▸ **Task directions**
Your task is to repeat exactly the lines from the one with "How do I perform: Tap" through the end of the records, both included; please leave the pictures out.

··· Exercise material ···

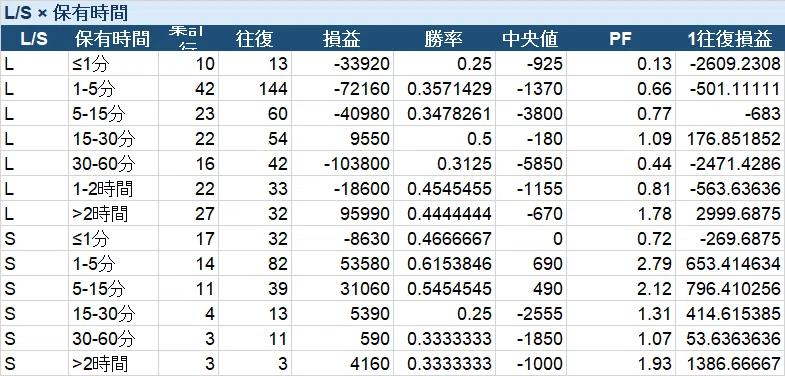The image size is (785, 376).
Task: Select the 中央値 cell showing -5850
Action: (531, 164)
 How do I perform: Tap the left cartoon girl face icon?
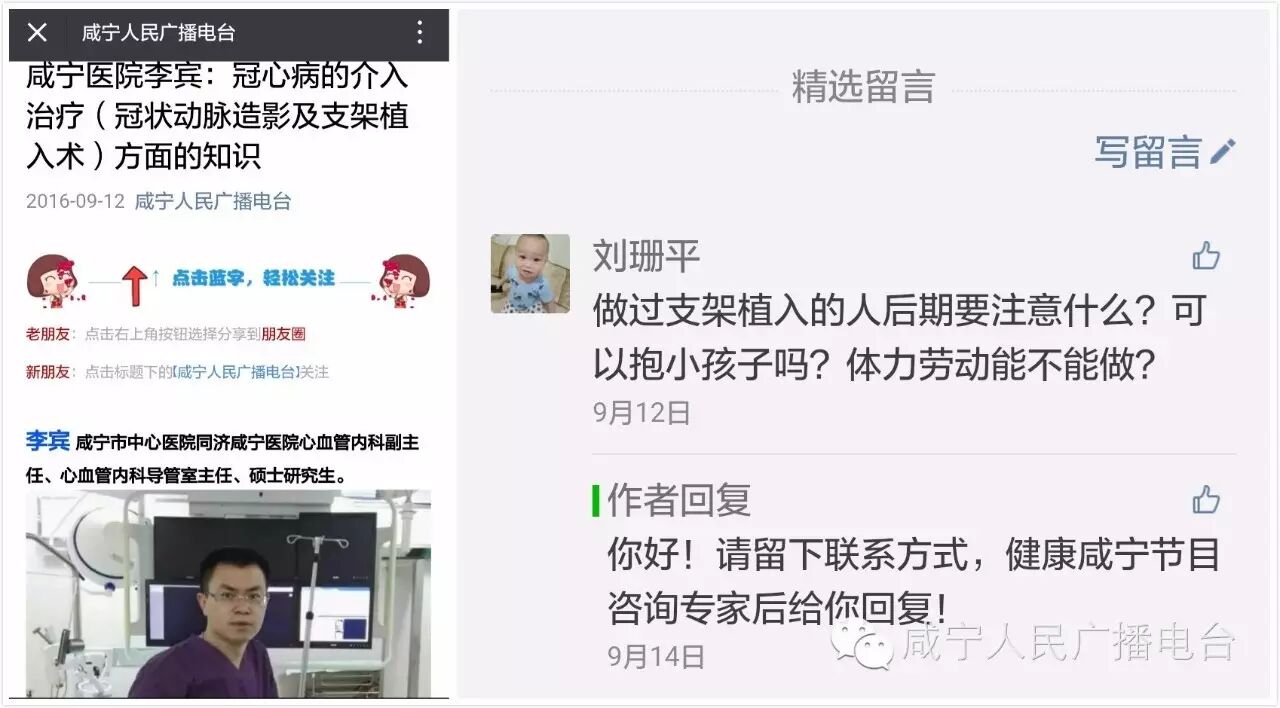tap(52, 280)
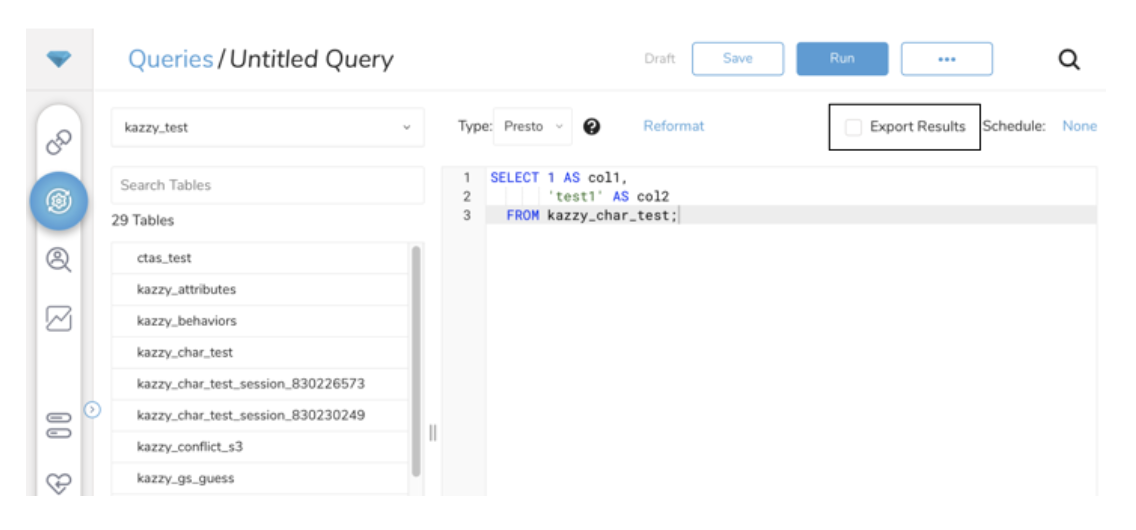The height and width of the screenshot is (530, 1136).
Task: Expand the sidebar with the arrow toggle
Action: click(92, 408)
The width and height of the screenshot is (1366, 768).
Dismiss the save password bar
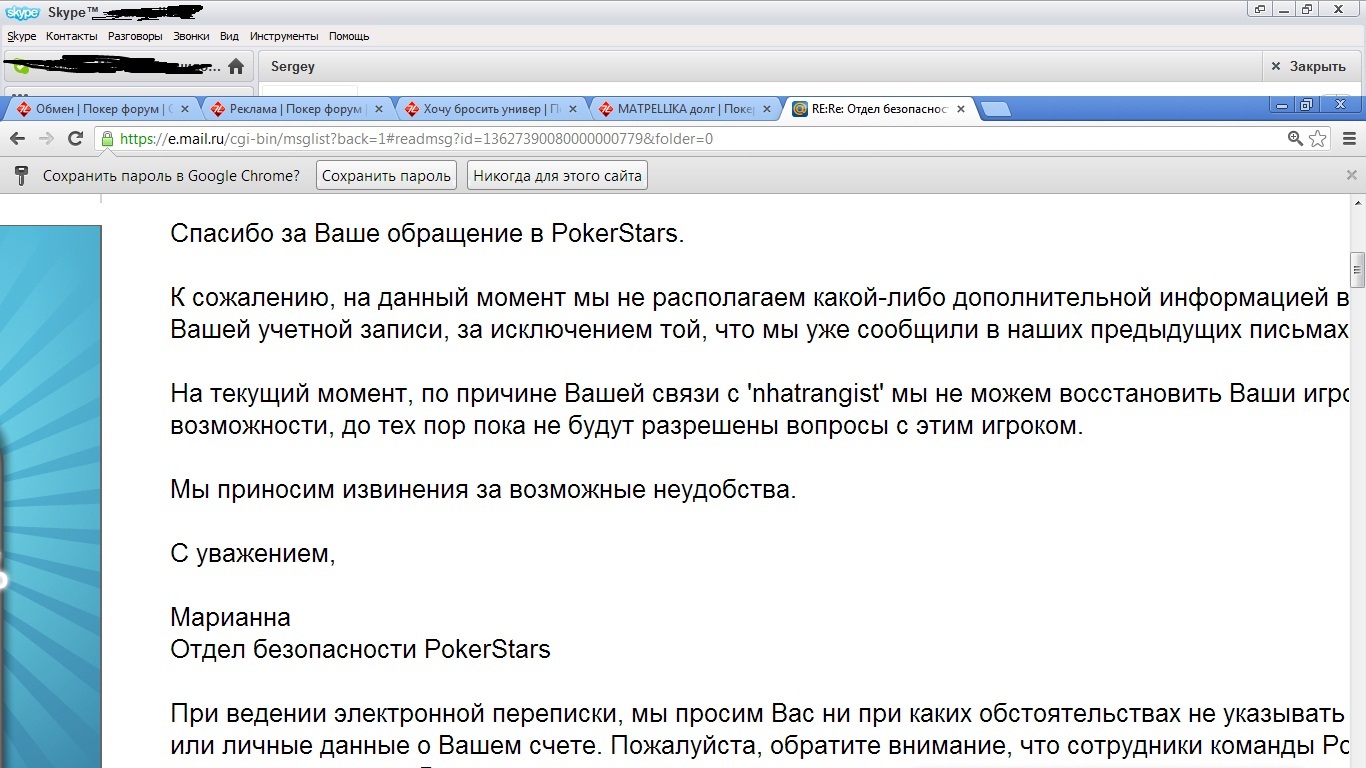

···

▸ **Solution to the problem**
 How do I perform: Tap the left cartoon girl face icon?
tap(52, 280)
The height and width of the screenshot is (530, 1136).
Task: Expand the sidebar with the arrow toggle
Action: click(92, 408)
The width and height of the screenshot is (1366, 768).
Dismiss the save password bar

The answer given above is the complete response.